Jen beschloss, darauf nicht näher einzugehen. »Wir müssen den Übergang finden.«

»Ihr habt euch also entschieden.«

Jen nickte nach einem kurzen Zögern. »Zuerst das Portal. Unsere Seite muss wissen, was auf dem Spiel steht. Weißt du, hier spielt Merlin keine Rolle. Drüben sieht das anders aus. Der Widerstand ist komplett darauf fokussiert zu überleben, ihn zu stürzen. Die wissen gar nicht, dass eine Katastrophe bevorsteht.«

Tyler schob die Hände in seine Jeanstaschen und knabberte auf seiner Unterlippe. »Das verstehe ich doch. Aber Onkel Kevin hat das alles nicht aus böser Absicht getan. Wir müssen ihm helfen.«

»Ty.« Jen suchte seinen Blick. »Falls unsere Zeitlinie ausgelöscht wird, leben wir für immer in diesem Höllenloch. Und haben mit dem Anbeginn ein noch größeres Problem.« Sie deutete auf das Arbeitszimmer. »Ich habe die Unterlagen von Joshua studiert. Natürlich nicht alle. Er hat Geschichtswälzer zusammengetragen, Mentigloben wurden hier ja scheinbar verboten. Alles ziemlich restriktiv. Aber so weit ich das gesehen habe, ist der Anbeginn hier noch stärker als bei uns. Irgendwie findet er immer ein Schlupfloch.«

Jen nahm die Kaffeetasse, goss ein wenig Milch hinein und streute Zimt darüber.

»Das weiß ich«, sagte Ty. »Aber Onkel Kevin wollte meinen Vater zurückholen. Ich kann ihn nicht im Stich lassen. Wer weiß, was die ihm antun.«

»Wir werden ihn aufspüren«, versprach Jen. »Artus befindet sich in der Gewalt von Chris, das wissen wir durch Annora, dein Onkel vermutlich ebenfalls – und das ist immerhin sein Bruder, irgendwie. Joshua hat ein paar Zauber hinterlegt, außerdem Namen von Informanten. Einige stammen noch aus den 1980ern, aber wir können sie prüfen. Es gibt sogar Inkognito-Magie.«

Hinter der Schlafzimmertür rumorte es. Kurz darauf öffnete sich die Tür.
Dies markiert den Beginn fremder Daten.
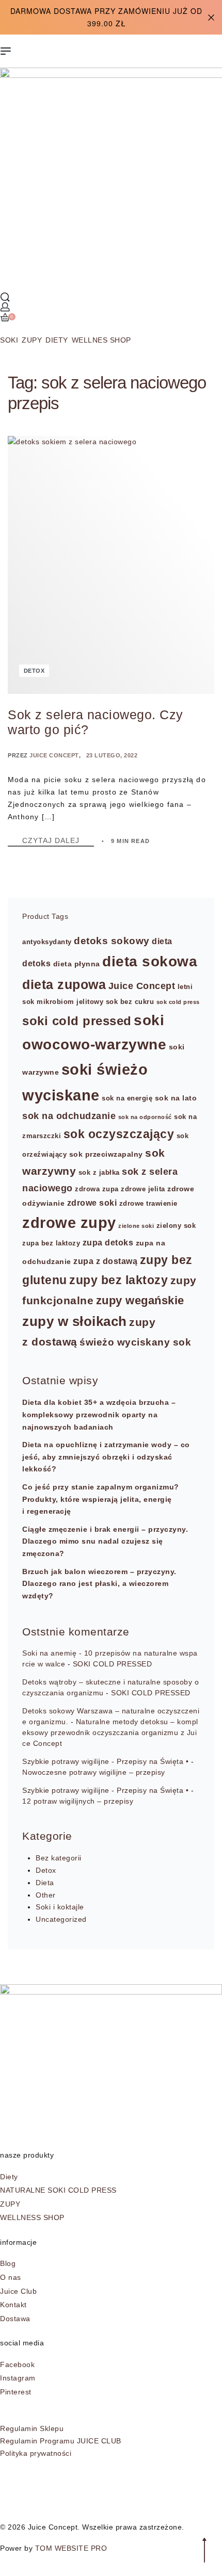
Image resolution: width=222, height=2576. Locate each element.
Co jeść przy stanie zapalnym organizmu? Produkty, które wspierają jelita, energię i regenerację (100, 1499)
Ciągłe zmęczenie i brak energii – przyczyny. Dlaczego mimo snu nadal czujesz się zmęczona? (105, 1541)
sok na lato (176, 1098)
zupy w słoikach (74, 1321)
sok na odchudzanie (69, 1116)
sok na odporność (145, 1117)
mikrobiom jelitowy (70, 1002)
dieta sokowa (149, 961)
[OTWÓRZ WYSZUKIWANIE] (5, 297)
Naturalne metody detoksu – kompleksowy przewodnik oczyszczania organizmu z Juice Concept (110, 1732)
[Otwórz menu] (5, 51)
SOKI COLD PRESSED (112, 1664)
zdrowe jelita (143, 1189)
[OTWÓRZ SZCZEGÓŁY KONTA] (5, 307)
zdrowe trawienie (148, 1203)
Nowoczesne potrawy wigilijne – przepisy (93, 1772)
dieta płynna (76, 964)
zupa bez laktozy (51, 1243)
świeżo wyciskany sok (135, 1342)
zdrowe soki (92, 1202)
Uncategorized (61, 1919)
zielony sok (176, 1225)
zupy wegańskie (140, 1300)
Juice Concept (54, 755)
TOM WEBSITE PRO (72, 2548)
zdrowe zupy (69, 1222)
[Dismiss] (211, 17)
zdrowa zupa (97, 1189)
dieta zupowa (64, 984)
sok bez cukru (130, 1002)
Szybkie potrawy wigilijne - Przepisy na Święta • (105, 1761)
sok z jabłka (99, 1172)
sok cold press (178, 1002)
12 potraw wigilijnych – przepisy (77, 1801)
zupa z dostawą (105, 1261)
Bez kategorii (59, 1858)
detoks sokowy (112, 940)
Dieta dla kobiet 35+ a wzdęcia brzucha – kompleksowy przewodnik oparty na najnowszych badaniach (99, 1414)
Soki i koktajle (60, 1907)
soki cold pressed (77, 1021)
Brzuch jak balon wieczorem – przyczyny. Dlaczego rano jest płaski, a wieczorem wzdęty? (99, 1583)
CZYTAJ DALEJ (58, 841)
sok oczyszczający (119, 1134)
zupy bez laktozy (118, 1280)
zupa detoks (108, 1242)
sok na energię (127, 1098)
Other (46, 1895)
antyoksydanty (47, 942)
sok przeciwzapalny (106, 1154)
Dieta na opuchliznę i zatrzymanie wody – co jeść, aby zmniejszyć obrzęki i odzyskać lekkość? (106, 1456)
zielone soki (136, 1226)
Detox (34, 671)
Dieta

Ein verschlafener Alex stand ihm Türrahmen und sah aus, als habe man ihn vor eine Flugzeugturbine gestellt.

»Guten Morgen«, sagte er. »Ihr seid ganz schön laut.«

»Es war doch garantiert der Kaffeegeruch, der dich geweckt hat, gib es zu.« Jen drehte sich so, dass er nicht an ihre Tasse herankam.

Ty schob schnell die eigene unter den Auslauf. »Ich war zuerst.«

Während die Jungs sich um den Kaffee stritten, ging Jen langsam ins Arbeitszimmer.

In einem riesigen Stapel aus handschriftlichen Notizen, Büchern und kryptischen Zeichnungen lag die Wahrheit verborgen.

»Nur wo?«

Jen trank einen Schluck und ging an die Arbeit.